Le cénotaphe de Newton :

Les deux projets

Le cénotaphe de Newton (mort en 1727) vient rendre hommage à l’une des figures emblématiques du siècle des Lumières qui incarne un ensemble de découvertes liées à la physique et l’astronomie. Peu de temps avant l’élaboration de ce projet, s’est ouvert le Salon des globes de la Bibliothèque royale où étaient exposées les sphères géantes de Coronelli réalisées pour Louis XIV. Leur vogue se conjuguait avec celle du ballon aérostatique; c’était la « globomanie » que moquait le satiriste Rivarol. C'est dans ce contexte que Boullée propose un monument sphérique, concept novateur si l’on excepte les projets très spécialisés de De Wailly pour les frères Montgolfier. Au-delà d’un effet de mode, l’architecte s’intéresse aux propriétés de la sphère, qui selon lui, offrent « la perception la plus évidente des corps ». Sa « régularité », sa « symétrie » et sa « variété » empêchent toutes altérations optiques de la « magnifique beauté de sa forme qui, toujours, s’offre parfaite à nos regards ». Le projet de cénotaphe de Newton est ainsi particulièrement révélateur d’une pratique sensualiste des arts.

La conception de ce monument se déroula en deux étapes que l’on ne peut dissocier. Un premier projet de cénotaphe pour Newton, daté de 1784, représente une salle monumentale circulaire mystérieusement éclairée au centre par une sphère armillaire sous laquelle se tient un autel. Ce projet, qui semble plus se référer aux théories héliocentriques de Copernic, est suivi d’un second, daté de la même année, représentant le même espace plongé dans une nuit étoilée. L’enveloppe extérieure, commune aux deux cénotaphes, figure des étagements de cyprès qui rappellent le fameux Mausolée d’Auguste à Rome.

Le souhait poétique de Boullée était d’ « envelopper » Newton de sa  découverte  en symbolisant le rayonnement de son génie depuis le cœur de la terre. Dans son Essai sur l’art, il avoue pourtant avoir éprouvé « une sorte de mécontentement » de son premier projet à cause d’idées qu’il regardait « comme impossibles à rendre » parce qu’il n’en entrevoyait « qu’à peine la possibilité ». Et c’est par « l’étude et la constance » pour « l’amour de son art » qu’il parvient à mettre en œuvre les « effets » et « les grandes images de la nature » dans un second projet.

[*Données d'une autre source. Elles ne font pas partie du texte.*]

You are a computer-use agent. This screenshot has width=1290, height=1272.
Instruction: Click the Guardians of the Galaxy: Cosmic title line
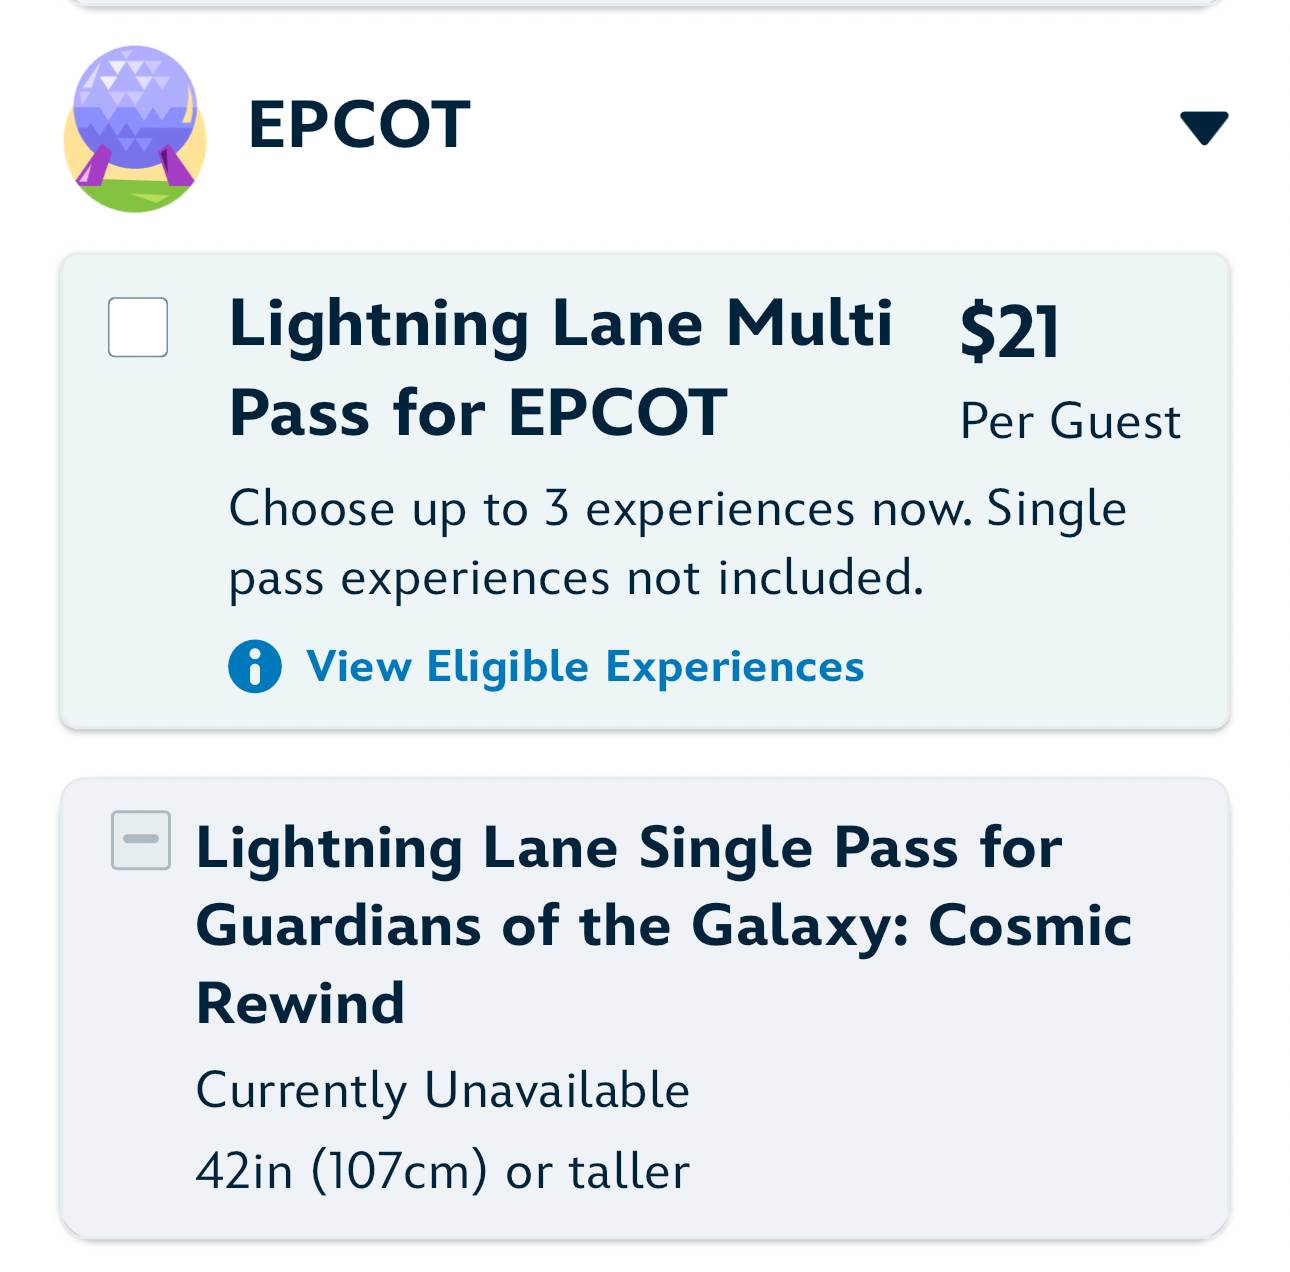coord(663,925)
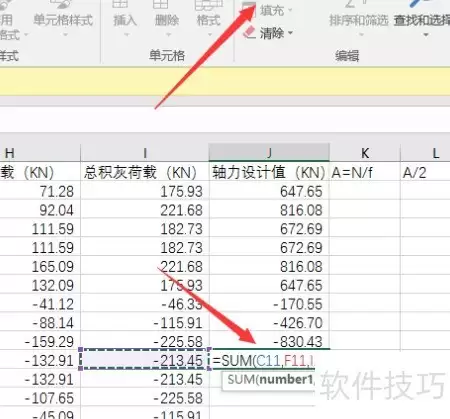Select column I header

[145, 153]
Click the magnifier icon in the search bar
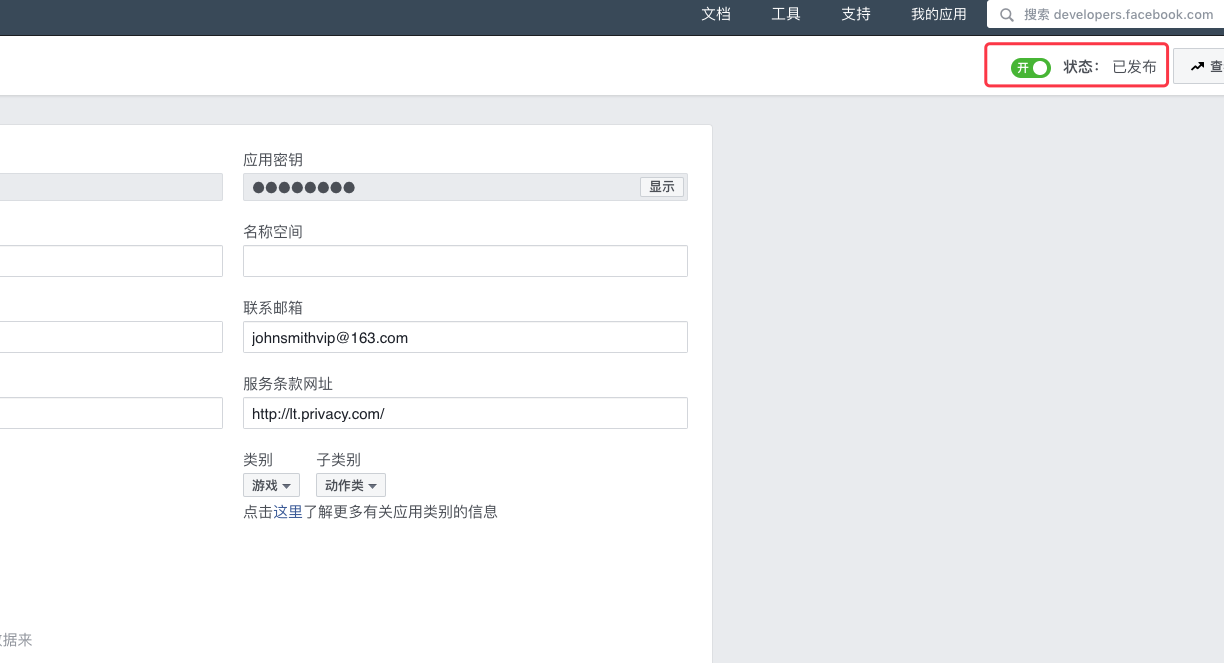 tap(1007, 15)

Á partir d’un simple dispositif de petits percements dans la voûte, l’architecte dispose cette fois-ci un tombeau sous « une nuit pure », dans laquelle le spectateur se trouve « comme par enchantement, transporté dans les airs et porté sur des vapeurs de nuages dans l’immensité de l’espace ». Ainsi « de quelque côté que les regards se portent, on n’aperçoit qu’une surface continue qui n’offre ni commencement ni fin, et qui, plus on la parcourt, plus elle s’agrandie ». Unique objet dans cet espace, le tombeau devient ainsi une métaphore poétique du génie suprême vers lequel l’homme doit porter son attention.

Cénotaphe, globes géants et planétariums

Sur un plan strictement architectural, l’idée d’une chambre circulaire représentant le ciel étoilé n’est pas nouvelle. Les planétariums romains étaient conçus sur le même principe, mais ils ne formaient que des voûtes ou des demi-sphères. Depuis Ptolémée, en effet, on se représentait le Ciel sous la forme d’un globe, mais l’hémisphère sud étant inconnu, le ciel était représenté sous la forme d’une demi-sphère correspondant aux étoiles « septentrionales », c’est-à-dire, observées depuis l’hémisphère nord. Des globes célestes « convexes » furent néanmoins produits dès le 7e siècle. Ils représentaient le Ciel comme s’il était vu depuis l’extérieur de l’univers, entourant la Terre au centre de la sphère, contrairement aux salles cosmiques ou planétariums qui représentaient le Ciel observé depuis la Terre. Sphères célestes et planétariums offrent ainsi deux métaphores complètement opposées, mais, au plan de l'ingénierie ou de l'architecture, les deux options tendent à se rapprocher dès lors qu’on se met à produire des globes géants, vers la fin du 17e siècle.

L’originalité de Boullée consiste surtout à associer une forme sphérique, un monument et le nom d’un astronome. Si la solution du planétarium n’est pas absolument nouvelle, elle s'avère, replacée dans son contexte et quand on connaît les difficultés rencontrées dans la mise en œuvre du premier projet, une trouvaille architecturale originale, heureuse et audacieuse.